When I look back at my life, it seems like bad things happen every four years or so. They aren't necessarily bad things happening to me directly, but some category of stuff that really blows. The last few weeks were one of those things, where Diana started a migraine headache that wouldn't go away. Slowly, it was like she was disappearing into a pile of mush, and it was heartbreaking to watch. That's not a way to live. It was, perhaps indirectly, related to some other health scares, all generally not a big deal in the end, but we finally moved forward today by bailing on her neurologist and revisiting our GP, and he put her in the ER where she got a nice cocktail of drugs via IV to break the headache. It's not gone, but she's not rating her pain at 10 anymore. The hope is that she's better in a few days.

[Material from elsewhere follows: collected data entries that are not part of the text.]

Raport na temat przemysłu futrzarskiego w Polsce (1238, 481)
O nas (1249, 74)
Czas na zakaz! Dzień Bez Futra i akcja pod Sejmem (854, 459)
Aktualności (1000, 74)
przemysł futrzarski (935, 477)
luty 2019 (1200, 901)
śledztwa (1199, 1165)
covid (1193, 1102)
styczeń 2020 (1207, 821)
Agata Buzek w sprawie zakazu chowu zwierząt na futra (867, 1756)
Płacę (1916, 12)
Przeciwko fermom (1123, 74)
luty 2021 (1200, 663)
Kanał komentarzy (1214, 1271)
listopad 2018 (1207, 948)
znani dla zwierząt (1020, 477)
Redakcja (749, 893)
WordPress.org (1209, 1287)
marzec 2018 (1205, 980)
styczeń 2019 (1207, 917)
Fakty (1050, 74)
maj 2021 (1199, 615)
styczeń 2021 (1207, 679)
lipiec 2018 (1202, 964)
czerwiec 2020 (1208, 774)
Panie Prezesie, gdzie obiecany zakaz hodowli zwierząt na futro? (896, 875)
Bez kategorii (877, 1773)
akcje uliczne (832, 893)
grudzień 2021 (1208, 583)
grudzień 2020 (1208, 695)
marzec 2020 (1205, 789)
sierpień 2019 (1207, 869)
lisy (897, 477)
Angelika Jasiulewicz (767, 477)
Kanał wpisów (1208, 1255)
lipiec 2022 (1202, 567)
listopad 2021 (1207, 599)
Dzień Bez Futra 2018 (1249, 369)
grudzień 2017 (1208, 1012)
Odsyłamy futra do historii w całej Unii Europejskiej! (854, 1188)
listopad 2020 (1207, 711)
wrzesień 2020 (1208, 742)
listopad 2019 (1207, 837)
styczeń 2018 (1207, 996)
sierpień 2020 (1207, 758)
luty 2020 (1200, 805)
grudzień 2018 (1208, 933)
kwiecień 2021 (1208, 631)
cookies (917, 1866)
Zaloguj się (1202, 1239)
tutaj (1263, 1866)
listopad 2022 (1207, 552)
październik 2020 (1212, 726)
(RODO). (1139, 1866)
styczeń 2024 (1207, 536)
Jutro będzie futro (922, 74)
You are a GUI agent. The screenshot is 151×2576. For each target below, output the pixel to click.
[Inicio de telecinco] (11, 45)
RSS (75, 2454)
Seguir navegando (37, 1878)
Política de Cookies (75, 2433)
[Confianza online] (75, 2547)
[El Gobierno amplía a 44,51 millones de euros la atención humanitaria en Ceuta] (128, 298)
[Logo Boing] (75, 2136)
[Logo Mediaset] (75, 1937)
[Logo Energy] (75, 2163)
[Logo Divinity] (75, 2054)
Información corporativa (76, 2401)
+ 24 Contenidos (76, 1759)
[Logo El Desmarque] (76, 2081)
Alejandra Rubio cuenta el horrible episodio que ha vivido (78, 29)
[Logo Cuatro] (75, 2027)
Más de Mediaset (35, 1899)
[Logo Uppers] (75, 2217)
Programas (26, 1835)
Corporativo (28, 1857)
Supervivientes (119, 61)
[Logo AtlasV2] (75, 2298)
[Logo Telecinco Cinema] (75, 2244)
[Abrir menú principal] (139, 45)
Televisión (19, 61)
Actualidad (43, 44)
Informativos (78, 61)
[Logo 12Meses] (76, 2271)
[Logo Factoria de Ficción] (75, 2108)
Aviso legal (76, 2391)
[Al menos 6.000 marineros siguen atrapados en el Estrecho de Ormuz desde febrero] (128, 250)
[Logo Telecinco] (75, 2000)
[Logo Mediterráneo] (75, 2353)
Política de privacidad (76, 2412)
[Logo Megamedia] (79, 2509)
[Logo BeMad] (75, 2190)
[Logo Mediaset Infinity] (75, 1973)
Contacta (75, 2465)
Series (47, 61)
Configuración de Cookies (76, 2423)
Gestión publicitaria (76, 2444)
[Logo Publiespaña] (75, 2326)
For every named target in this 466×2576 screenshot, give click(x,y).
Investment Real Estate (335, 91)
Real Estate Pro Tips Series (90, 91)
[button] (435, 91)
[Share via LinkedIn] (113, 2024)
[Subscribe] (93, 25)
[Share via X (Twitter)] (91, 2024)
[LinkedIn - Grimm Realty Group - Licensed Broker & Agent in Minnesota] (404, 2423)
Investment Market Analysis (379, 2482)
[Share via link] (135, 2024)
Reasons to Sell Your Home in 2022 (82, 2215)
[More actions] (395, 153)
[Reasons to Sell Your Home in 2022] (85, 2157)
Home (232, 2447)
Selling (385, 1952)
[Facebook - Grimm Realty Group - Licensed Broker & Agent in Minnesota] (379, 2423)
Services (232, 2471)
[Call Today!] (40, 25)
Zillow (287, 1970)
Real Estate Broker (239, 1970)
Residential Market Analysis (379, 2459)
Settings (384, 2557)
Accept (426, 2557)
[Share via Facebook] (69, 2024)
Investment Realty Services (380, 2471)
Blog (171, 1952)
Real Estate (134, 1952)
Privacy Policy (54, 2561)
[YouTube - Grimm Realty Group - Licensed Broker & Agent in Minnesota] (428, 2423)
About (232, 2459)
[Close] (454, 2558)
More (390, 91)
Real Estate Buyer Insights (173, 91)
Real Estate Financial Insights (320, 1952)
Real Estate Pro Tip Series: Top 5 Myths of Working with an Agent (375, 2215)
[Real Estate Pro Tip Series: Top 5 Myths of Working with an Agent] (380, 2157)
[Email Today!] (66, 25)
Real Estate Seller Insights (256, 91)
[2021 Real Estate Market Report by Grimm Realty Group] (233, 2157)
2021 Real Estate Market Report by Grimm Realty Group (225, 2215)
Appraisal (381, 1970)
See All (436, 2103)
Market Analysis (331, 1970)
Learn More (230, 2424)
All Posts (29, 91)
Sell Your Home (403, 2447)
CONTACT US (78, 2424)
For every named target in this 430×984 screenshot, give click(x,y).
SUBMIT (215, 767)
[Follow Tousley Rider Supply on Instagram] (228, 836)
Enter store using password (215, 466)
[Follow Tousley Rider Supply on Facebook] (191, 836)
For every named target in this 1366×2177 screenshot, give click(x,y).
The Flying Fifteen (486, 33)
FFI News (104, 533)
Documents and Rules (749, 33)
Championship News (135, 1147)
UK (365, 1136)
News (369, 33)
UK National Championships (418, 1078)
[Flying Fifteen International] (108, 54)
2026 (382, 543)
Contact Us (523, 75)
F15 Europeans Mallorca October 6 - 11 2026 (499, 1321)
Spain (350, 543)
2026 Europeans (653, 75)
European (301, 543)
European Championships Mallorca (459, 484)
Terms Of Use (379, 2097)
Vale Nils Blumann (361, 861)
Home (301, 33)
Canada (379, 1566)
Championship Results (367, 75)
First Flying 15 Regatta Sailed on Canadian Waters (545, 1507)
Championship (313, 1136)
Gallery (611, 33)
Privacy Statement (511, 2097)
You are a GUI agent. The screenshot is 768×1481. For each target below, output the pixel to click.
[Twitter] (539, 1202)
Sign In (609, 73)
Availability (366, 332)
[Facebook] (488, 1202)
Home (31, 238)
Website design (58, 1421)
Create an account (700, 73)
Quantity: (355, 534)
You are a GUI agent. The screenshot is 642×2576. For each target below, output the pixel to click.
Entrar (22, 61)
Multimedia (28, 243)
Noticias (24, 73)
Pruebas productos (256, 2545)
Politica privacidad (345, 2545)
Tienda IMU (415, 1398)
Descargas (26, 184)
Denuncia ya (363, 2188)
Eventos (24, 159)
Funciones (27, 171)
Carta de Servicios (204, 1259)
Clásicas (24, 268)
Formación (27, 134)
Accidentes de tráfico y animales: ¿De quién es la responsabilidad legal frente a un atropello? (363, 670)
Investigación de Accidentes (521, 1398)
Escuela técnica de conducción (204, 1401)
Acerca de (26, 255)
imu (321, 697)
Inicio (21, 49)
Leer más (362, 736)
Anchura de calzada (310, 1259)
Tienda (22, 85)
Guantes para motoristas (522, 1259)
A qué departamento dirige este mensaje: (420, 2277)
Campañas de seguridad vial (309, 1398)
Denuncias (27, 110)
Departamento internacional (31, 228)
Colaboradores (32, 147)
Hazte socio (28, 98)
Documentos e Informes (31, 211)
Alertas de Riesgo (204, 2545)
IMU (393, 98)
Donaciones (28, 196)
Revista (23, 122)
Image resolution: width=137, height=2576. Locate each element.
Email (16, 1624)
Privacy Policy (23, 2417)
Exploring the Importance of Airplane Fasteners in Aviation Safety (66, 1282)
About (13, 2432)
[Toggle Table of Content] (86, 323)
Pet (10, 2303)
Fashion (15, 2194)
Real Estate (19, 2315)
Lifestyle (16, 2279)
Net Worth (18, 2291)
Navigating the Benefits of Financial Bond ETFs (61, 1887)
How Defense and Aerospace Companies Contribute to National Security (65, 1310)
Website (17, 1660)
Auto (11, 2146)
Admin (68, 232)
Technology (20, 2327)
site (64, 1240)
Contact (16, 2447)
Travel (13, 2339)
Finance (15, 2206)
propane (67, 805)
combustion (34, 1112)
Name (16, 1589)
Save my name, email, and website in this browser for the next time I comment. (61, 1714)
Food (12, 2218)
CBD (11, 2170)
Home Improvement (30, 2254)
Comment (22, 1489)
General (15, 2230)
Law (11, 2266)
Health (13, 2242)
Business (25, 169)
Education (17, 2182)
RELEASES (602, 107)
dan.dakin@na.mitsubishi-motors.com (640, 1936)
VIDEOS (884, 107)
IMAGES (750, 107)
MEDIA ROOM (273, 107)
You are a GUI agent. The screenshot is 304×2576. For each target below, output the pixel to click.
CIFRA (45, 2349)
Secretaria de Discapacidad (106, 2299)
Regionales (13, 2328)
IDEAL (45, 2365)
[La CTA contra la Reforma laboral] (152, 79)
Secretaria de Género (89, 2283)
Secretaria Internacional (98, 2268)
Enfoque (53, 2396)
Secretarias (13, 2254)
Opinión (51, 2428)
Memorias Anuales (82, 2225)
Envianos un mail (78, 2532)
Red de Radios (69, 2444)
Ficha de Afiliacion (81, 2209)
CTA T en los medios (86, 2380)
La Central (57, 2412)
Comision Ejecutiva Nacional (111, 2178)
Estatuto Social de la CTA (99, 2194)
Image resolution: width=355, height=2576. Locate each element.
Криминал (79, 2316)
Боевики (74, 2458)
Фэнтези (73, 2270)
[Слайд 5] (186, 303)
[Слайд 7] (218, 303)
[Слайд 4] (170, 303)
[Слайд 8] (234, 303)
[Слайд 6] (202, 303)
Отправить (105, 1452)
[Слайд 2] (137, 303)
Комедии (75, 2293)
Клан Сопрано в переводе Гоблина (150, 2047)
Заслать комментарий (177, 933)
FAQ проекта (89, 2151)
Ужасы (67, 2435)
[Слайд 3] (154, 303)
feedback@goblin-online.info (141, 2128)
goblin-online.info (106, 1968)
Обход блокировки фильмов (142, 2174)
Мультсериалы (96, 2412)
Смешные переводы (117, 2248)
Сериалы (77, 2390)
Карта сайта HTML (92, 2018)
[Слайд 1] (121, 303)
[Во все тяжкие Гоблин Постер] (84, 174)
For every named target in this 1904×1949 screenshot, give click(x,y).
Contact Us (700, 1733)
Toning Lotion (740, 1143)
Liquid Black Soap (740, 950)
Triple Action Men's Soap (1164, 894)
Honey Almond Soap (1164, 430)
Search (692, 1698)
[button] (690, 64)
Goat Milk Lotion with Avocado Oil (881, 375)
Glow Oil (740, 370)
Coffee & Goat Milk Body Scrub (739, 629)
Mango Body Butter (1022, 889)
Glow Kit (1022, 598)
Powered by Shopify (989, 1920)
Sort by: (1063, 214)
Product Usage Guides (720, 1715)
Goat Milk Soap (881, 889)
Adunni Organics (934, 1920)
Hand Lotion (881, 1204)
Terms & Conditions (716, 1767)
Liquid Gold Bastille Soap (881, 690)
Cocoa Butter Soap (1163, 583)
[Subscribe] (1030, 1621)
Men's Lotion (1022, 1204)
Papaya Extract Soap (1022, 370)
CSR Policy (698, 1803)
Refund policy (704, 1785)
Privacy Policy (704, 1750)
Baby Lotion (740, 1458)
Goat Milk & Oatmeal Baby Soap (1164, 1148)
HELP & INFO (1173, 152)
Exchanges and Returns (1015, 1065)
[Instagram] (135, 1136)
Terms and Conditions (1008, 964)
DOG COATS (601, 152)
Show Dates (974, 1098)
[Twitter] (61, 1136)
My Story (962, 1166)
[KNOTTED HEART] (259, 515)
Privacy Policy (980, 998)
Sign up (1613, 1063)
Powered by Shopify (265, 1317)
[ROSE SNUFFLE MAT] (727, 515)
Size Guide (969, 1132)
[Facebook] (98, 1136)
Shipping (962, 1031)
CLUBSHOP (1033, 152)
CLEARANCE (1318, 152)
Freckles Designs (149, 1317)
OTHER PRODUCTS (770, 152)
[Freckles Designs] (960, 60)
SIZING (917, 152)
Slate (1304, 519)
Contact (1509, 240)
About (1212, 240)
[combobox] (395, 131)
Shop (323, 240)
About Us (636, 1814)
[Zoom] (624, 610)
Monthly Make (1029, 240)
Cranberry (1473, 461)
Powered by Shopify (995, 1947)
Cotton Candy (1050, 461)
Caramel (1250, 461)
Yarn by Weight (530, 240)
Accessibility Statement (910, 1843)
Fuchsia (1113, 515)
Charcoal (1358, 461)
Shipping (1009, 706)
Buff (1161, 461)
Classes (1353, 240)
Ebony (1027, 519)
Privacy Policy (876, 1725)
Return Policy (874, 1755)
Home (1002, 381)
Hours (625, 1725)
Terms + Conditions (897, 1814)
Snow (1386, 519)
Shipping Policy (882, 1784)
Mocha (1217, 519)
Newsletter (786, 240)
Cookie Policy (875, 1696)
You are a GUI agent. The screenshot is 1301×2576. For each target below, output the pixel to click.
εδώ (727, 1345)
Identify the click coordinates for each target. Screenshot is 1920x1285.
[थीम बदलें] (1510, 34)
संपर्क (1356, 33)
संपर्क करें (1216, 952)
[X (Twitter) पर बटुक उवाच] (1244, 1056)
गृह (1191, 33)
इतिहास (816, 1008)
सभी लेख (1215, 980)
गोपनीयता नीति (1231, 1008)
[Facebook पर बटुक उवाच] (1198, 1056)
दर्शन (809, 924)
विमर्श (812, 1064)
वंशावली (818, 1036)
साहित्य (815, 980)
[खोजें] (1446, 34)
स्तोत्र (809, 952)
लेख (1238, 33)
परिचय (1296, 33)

Four years ago, she had "the" health scare, right as we were moving from Cleveland to Orlando. That one turned out to be OK too, but the timing sure was rough. Four years before that, we were abandoning Cleveland, pregnant and failing to sell two houses. Four years before that, my first marriage fell apart. Four years before that, well, 2001 wasn't good for anyone, but it was my first introduction to surviving unemployment and a poor economy. Should I start worrying about 2021 now? Of course not, I don't buy into coincidental bullshit.
If this is our hiccup for the year, I can live with that. Diana is full of Benadryl and passed out now, getting her first real sleep in weeks. Simon is hopefully a little more at ease too, as his ASD tendencies don't leave a lot of room for the nuance between minor cold and certain death. Team Puzzoni soldiers on.